** Start Document passage **

Anaglyph DVD projector will work...for a brief time but then the dimensional appearance
will disappear for the reasons stated above.

The Japanese developed an Imax variation which is the shutter glass system. You need
a non-progressive scan DVD player to see them and they can only be seen on standard
tube monitor with a shutter glass box and glasses. It does work providing the lights are
off in the room you screen it in but it does flicker. You can reduce the flicker by adjusting the brightness and contrast but that also alters the color or black and white
imagery. Better than nothing but not the ideal format.

So...there is no quality 3-D system on DVD at the moment. There is on film but not
for home entertainment. That's not to say there won't be some day but I would wait
before spending too much money on the existing systems.


----------



## Sonnie (Apr 11, 2006)

I got about 5 minutes into the 3-D version of Journey to the Center of the Earth and also went back to 2-D. 3-D was pretty bad.

Good explanation Richard.


----------



## Richard W. Haines (Jul 9, 2007)

Thank you.

In theory...

** End Document passage **
** Start Information provided **

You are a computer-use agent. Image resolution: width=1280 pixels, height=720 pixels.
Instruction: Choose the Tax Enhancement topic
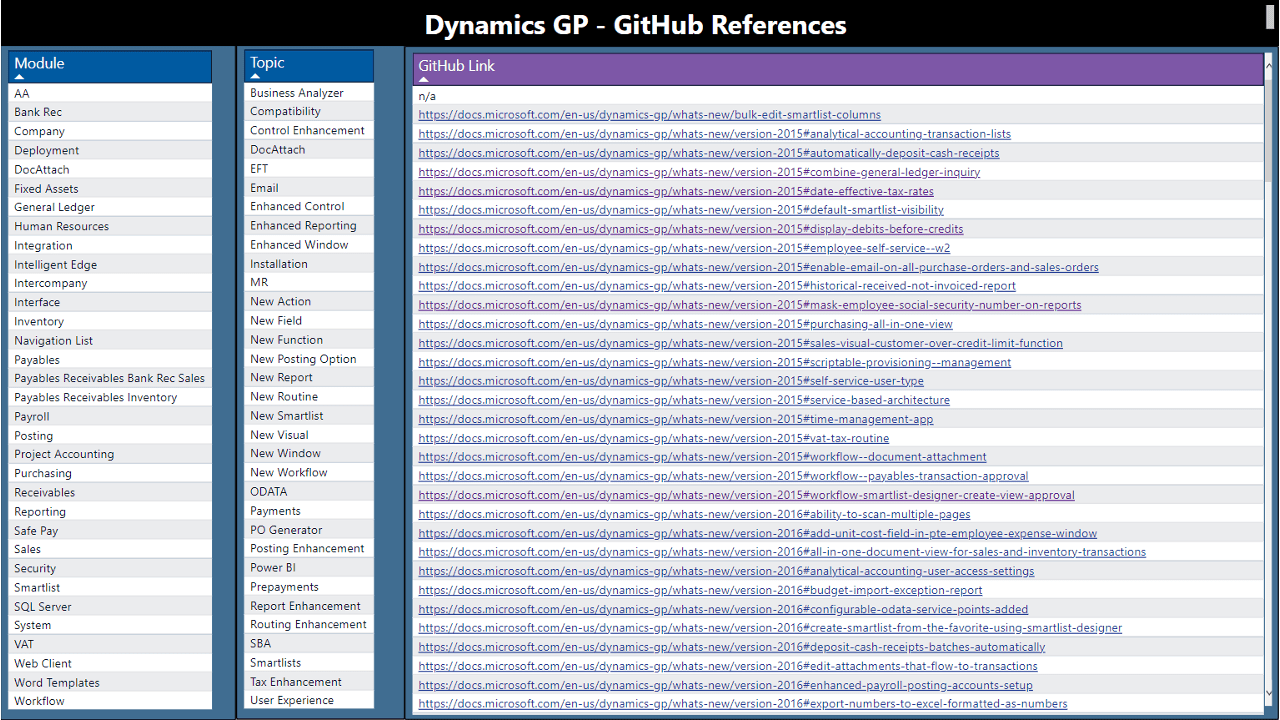tap(296, 681)
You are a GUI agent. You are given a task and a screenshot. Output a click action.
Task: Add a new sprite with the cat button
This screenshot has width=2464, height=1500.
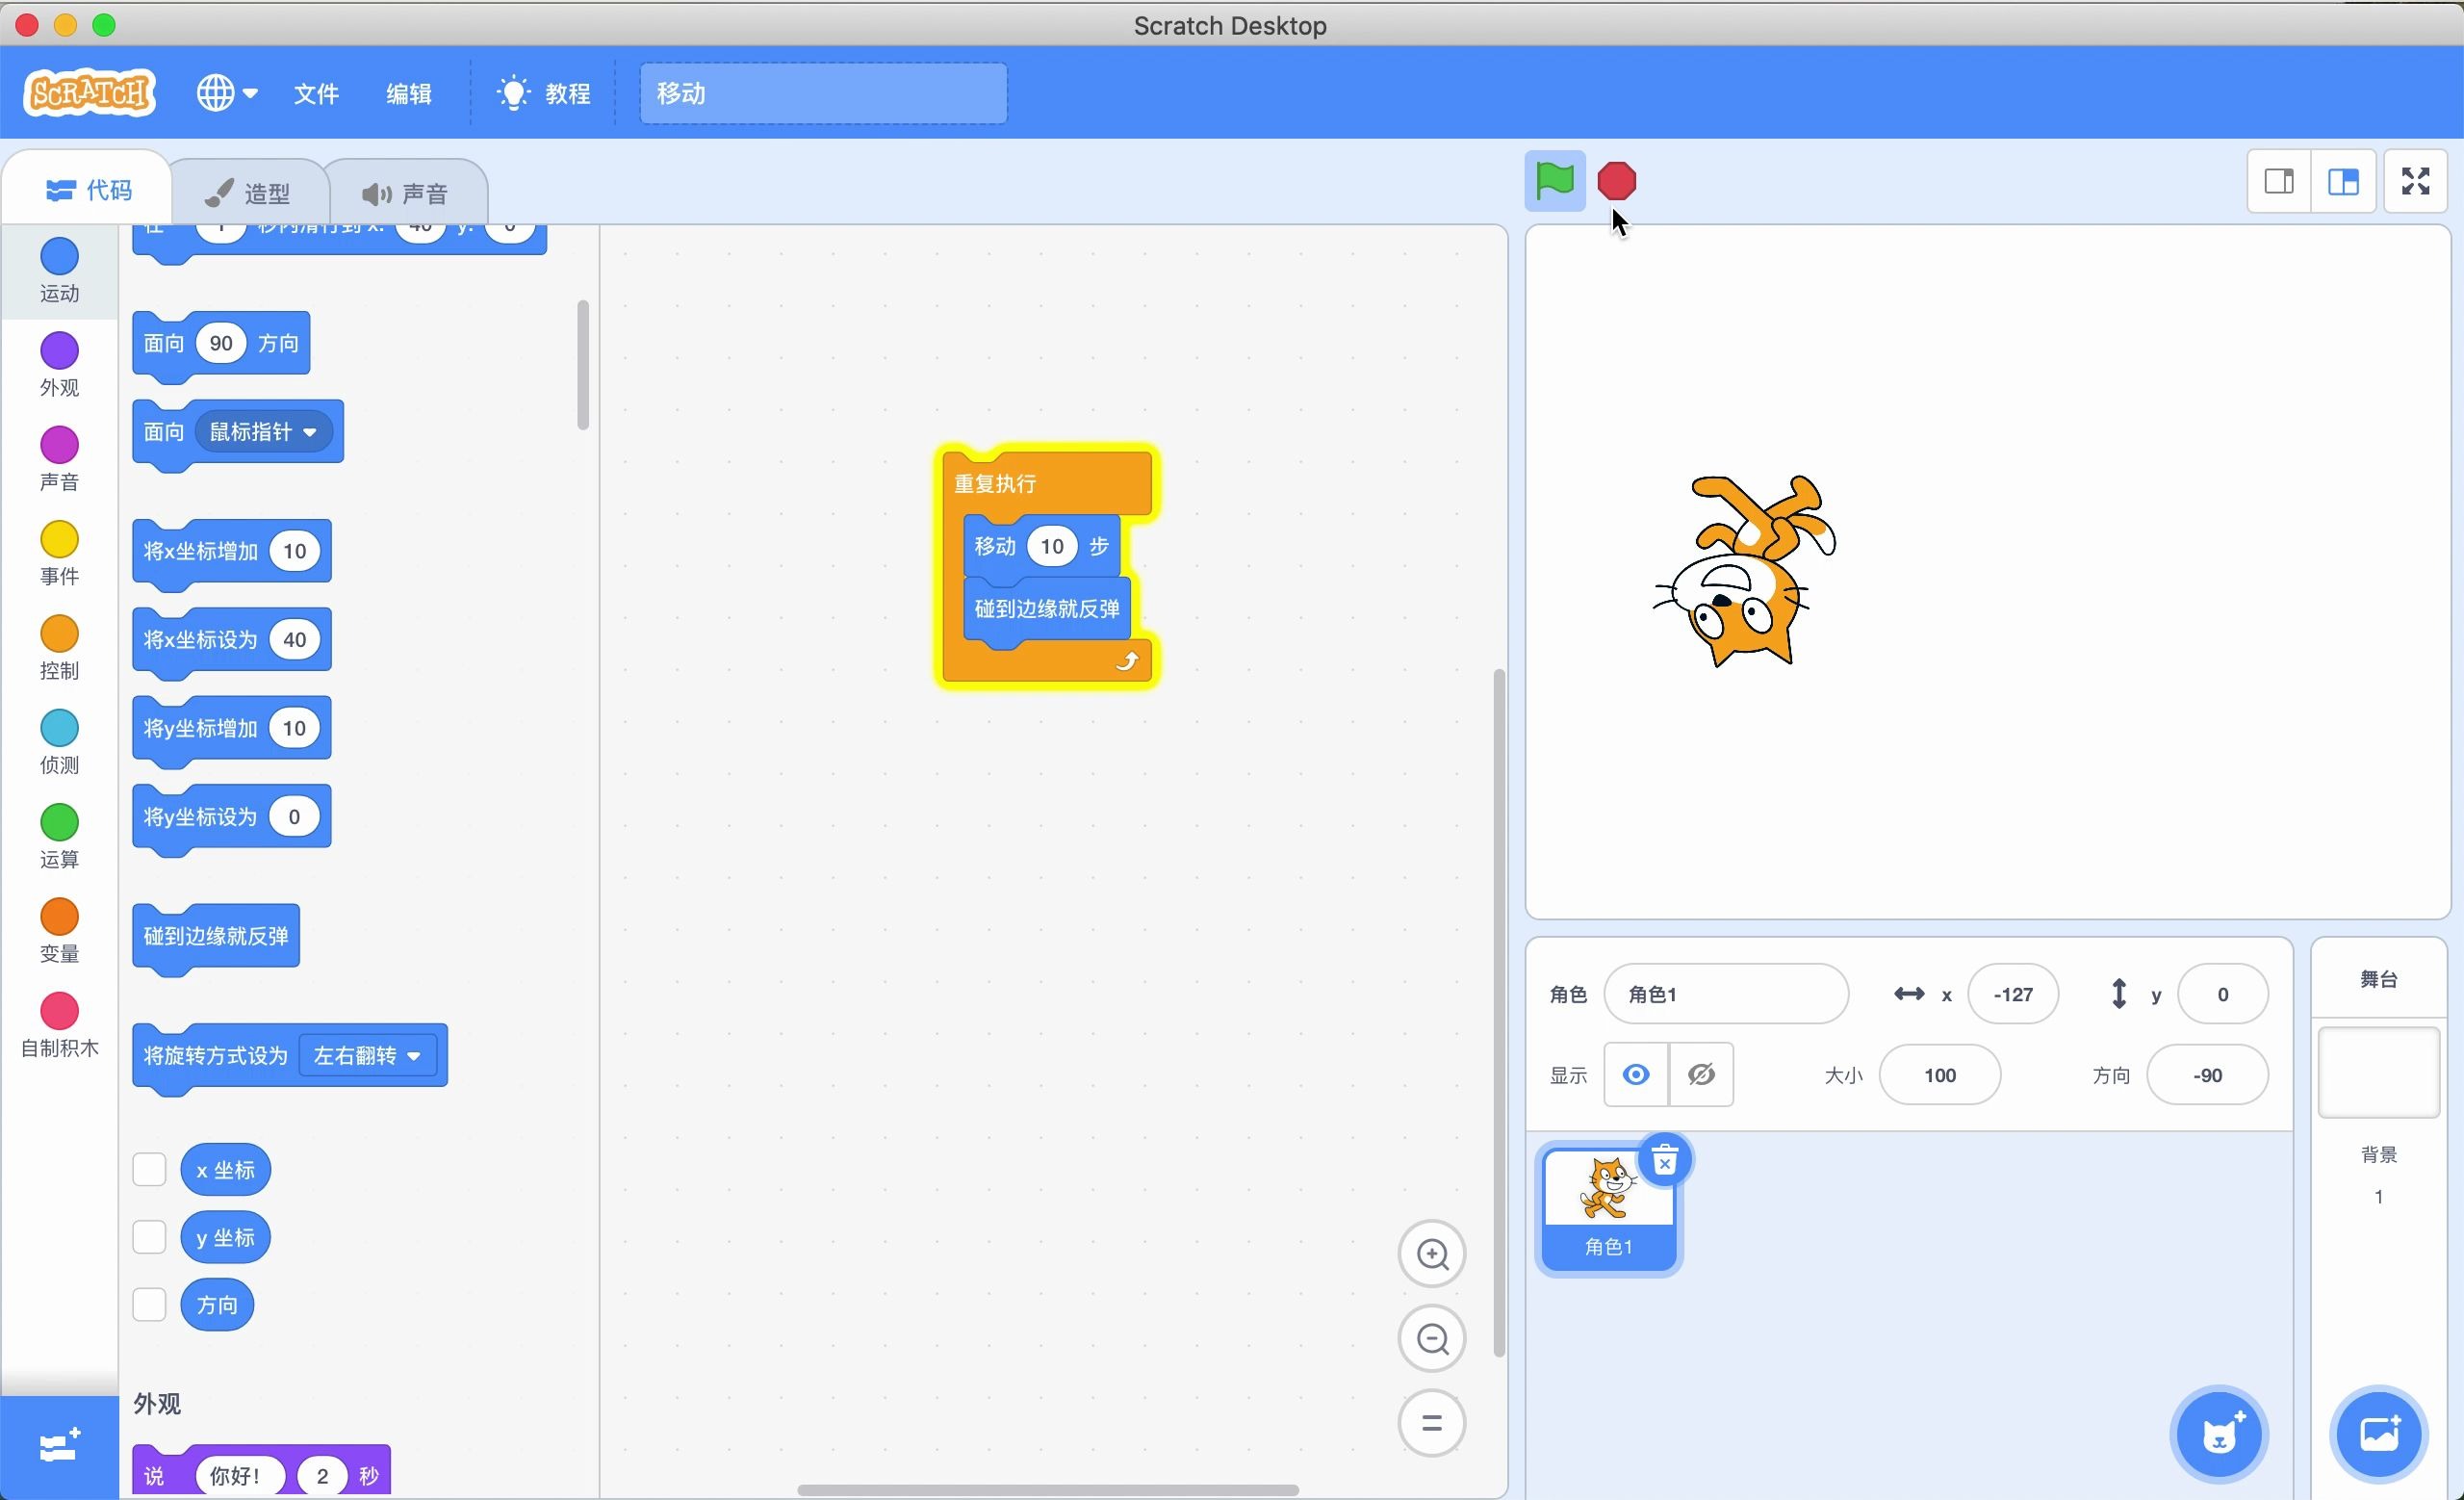pyautogui.click(x=2218, y=1434)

** End Information provided **

§ Stated task A: Reproduce the 3-D DVD thread word for word, everything from "I got about" down to "In theory...".
§ Stated task B:
Answer these questions using the 3-D DVD thread:
(i) What kind of DVD player does the shutter glass system require?
(ii) What can be adjusted to reduce the flicker of the shutter glass system?
(iii) How far into the 3-D version of Journey to the Center of the Earth did Sonnie get before going back to 2-D?
§ Stated task C: List every piece of equipment that the 3-D DVD thread says is needed to view the shutter glass system.

§ Output A:
I got about 5 minutes into the 3-D version of Journey to the Center of the Earth and also went back to 2-D. 3-D was pretty bad.

Good explanation Richard.


----------



## Richard W. Haines (Jul 9, 2007)

Thank you.

In theory...

§ Output B:
(i) A non-progressive scan DVD player.
(ii) The brightness and contrast.
(iii) About 5 minutes.

§ Output C:
A non-progressive scan DVD player
A standard tube monitor
A shutter glass box
Glasses